[EXERCISE OBJECTIVE] Every entry should appear in your answer exactly as it does here.

[DATA UNDER STUDY]
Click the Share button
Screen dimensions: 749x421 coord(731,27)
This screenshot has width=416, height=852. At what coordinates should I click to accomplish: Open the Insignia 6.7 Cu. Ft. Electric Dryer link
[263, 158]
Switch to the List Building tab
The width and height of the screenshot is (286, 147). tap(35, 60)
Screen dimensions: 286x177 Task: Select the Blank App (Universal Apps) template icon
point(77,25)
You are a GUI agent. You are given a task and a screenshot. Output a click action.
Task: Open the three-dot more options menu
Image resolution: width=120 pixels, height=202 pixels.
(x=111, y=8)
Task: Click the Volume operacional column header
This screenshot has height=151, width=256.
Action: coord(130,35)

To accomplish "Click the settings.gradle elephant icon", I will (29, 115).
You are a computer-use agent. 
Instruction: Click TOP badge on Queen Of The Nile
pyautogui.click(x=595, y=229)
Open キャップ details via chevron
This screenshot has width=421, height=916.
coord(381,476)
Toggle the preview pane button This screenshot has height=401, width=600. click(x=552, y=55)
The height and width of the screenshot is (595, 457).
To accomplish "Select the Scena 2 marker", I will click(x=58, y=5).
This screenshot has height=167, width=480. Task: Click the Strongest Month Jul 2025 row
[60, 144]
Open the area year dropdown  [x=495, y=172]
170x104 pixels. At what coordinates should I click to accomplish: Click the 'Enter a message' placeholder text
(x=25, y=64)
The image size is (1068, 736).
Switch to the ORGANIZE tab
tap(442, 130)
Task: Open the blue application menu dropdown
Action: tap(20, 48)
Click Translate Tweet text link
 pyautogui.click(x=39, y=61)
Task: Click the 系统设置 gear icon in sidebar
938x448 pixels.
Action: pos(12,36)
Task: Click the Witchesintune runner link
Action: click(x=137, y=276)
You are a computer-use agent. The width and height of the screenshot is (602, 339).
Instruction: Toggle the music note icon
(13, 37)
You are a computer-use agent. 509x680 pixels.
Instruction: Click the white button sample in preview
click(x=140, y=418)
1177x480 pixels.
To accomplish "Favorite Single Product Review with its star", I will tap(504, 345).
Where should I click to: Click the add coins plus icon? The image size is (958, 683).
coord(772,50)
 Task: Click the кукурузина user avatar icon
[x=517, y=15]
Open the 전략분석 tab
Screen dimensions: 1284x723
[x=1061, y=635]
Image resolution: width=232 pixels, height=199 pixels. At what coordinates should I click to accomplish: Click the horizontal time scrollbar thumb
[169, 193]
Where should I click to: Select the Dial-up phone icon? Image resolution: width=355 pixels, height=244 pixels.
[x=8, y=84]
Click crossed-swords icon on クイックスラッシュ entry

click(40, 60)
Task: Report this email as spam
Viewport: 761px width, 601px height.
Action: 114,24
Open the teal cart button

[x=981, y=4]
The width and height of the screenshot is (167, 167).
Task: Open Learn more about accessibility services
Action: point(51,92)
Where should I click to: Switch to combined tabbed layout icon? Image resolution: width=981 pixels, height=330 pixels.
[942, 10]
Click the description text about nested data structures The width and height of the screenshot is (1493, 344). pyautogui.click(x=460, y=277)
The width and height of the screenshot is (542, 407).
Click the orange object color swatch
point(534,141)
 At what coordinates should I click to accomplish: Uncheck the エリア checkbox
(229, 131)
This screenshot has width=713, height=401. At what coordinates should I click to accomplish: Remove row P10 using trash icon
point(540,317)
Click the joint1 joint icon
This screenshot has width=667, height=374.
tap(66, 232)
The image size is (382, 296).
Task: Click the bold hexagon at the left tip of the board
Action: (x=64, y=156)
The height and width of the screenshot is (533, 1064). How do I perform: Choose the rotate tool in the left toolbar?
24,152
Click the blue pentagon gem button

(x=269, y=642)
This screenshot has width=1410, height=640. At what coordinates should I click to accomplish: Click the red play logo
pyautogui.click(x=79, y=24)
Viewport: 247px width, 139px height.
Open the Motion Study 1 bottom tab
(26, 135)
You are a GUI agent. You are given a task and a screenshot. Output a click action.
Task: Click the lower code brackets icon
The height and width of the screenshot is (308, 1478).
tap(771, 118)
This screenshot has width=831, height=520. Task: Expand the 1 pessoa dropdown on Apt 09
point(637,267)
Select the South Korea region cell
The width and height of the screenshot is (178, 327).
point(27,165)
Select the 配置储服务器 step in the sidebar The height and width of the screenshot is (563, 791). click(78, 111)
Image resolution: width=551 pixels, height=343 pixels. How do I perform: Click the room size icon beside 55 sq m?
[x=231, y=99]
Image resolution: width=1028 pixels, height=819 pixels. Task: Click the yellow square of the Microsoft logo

[WRITTEN REPLY]
Click the Share button
Screen dimensions: 749x421 coord(731,27)
This screenshot has width=416, height=852. At what coordinates should I click to accomplish: Open the Insignia 6.7 Cu. Ft. Electric Dryer link
[263, 158]
Switch to the List Building tab
The width and height of the screenshot is (286, 147). tap(35, 60)
Screen dimensions: 286x177 Task: Select the Blank App (Universal Apps) template icon
point(77,25)
You are a GUI agent. You are given a task and a screenshot. Output a click action.
Task: Open the three-dot more options menu
Image resolution: width=120 pixels, height=202 pixels.
(x=111, y=8)
Task: Click the Volume operacional column header
This screenshot has height=151, width=256.
Action: coord(130,35)

To accomplish "Click the settings.gradle elephant icon", I will (29, 115).
You are a computer-use agent. 
Instruction: Click TOP badge on Queen Of The Nile
pyautogui.click(x=595, y=229)
Open キャップ details via chevron
This screenshot has width=421, height=916.
coord(381,476)
Toggle the preview pane button This screenshot has height=401, width=600. click(x=552, y=55)
The height and width of the screenshot is (595, 457).
To accomplish "Select the Scena 2 marker", I will click(x=58, y=5).
This screenshot has height=167, width=480. Task: Click the Strongest Month Jul 2025 row
[60, 144]
Open the area year dropdown  [x=495, y=172]
170x104 pixels. At what coordinates should I click to accomplish: Click the 'Enter a message' placeholder text
(x=25, y=64)
The image size is (1068, 736).
Switch to the ORGANIZE tab
tap(442, 130)
Task: Open the blue application menu dropdown
Action: tap(20, 48)
Click Translate Tweet text link
 pyautogui.click(x=39, y=61)
Task: Click the 系统设置 gear icon in sidebar
938x448 pixels.
Action: pos(12,36)
Task: Click the Witchesintune runner link
Action: click(x=137, y=276)
You are a computer-use agent. The width and height of the screenshot is (602, 339).
Instruction: Toggle the music note icon
(13, 37)
You are a computer-use agent. 509x680 pixels.
Instruction: Click the white button sample in preview
click(x=140, y=418)
1177x480 pixels.
To accomplish "Favorite Single Product Review with its star", I will tap(504, 345).
Where should I click to: Click the add coins plus icon? The image size is (958, 683).
coord(772,50)
 Task: Click the кукурузина user avatar icon
[x=517, y=15]
Open the 전략분석 tab
Screen dimensions: 1284x723
[x=1061, y=635]
Image resolution: width=232 pixels, height=199 pixels. At what coordinates should I click to accomplish: Click the horizontal time scrollbar thumb
[169, 193]
Where should I click to: Select the Dial-up phone icon? Image resolution: width=355 pixels, height=244 pixels.
[x=8, y=84]
Click crossed-swords icon on クイックスラッシュ entry

click(40, 60)
Task: Report this email as spam
Viewport: 761px width, 601px height.
Action: 114,24
Open the teal cart button

[x=981, y=4]
The width and height of the screenshot is (167, 167).
Task: Open Learn more about accessibility services
Action: point(51,92)
Where should I click to: Switch to combined tabbed layout icon? Image resolution: width=981 pixels, height=330 pixels.
[942, 10]
Click the description text about nested data structures The width and height of the screenshot is (1493, 344). pyautogui.click(x=460, y=277)
The width and height of the screenshot is (542, 407).
Click the orange object color swatch
point(534,141)
 At what coordinates should I click to accomplish: Uncheck the エリア checkbox
(229, 131)
This screenshot has width=713, height=401. At what coordinates should I click to accomplish: Remove row P10 using trash icon
point(540,317)
Click the joint1 joint icon
This screenshot has width=667, height=374.
tap(66, 232)
The image size is (382, 296).
Task: Click the bold hexagon at the left tip of the board
Action: (x=64, y=156)
The height and width of the screenshot is (533, 1064). How do I perform: Choose the rotate tool in the left toolbar?
24,152
Click the blue pentagon gem button

(x=269, y=642)
This screenshot has width=1410, height=640. At what coordinates should I click to accomplish: Click the red play logo
pyautogui.click(x=79, y=24)
Viewport: 247px width, 139px height.
Open the Motion Study 1 bottom tab
(26, 135)
You are a GUI agent. You are given a task and a screenshot. Output a click action.
Task: Click the lower code brackets icon
The height and width of the screenshot is (308, 1478).
tap(771, 118)
This screenshot has width=831, height=520. Task: Expand the 1 pessoa dropdown on Apt 09
point(637,267)
Select the South Korea region cell
The width and height of the screenshot is (178, 327).
point(27,165)
Select the 配置储服务器 step in the sidebar The height and width of the screenshot is (563, 791). click(78, 111)
Image resolution: width=551 pixels, height=343 pixels. How do I perform: Click the room size icon beside 55 sq m?
[x=231, y=99]
Image resolution: width=1028 pixels, height=819 pixels. Task: Click the yellow square of the Microsoft logo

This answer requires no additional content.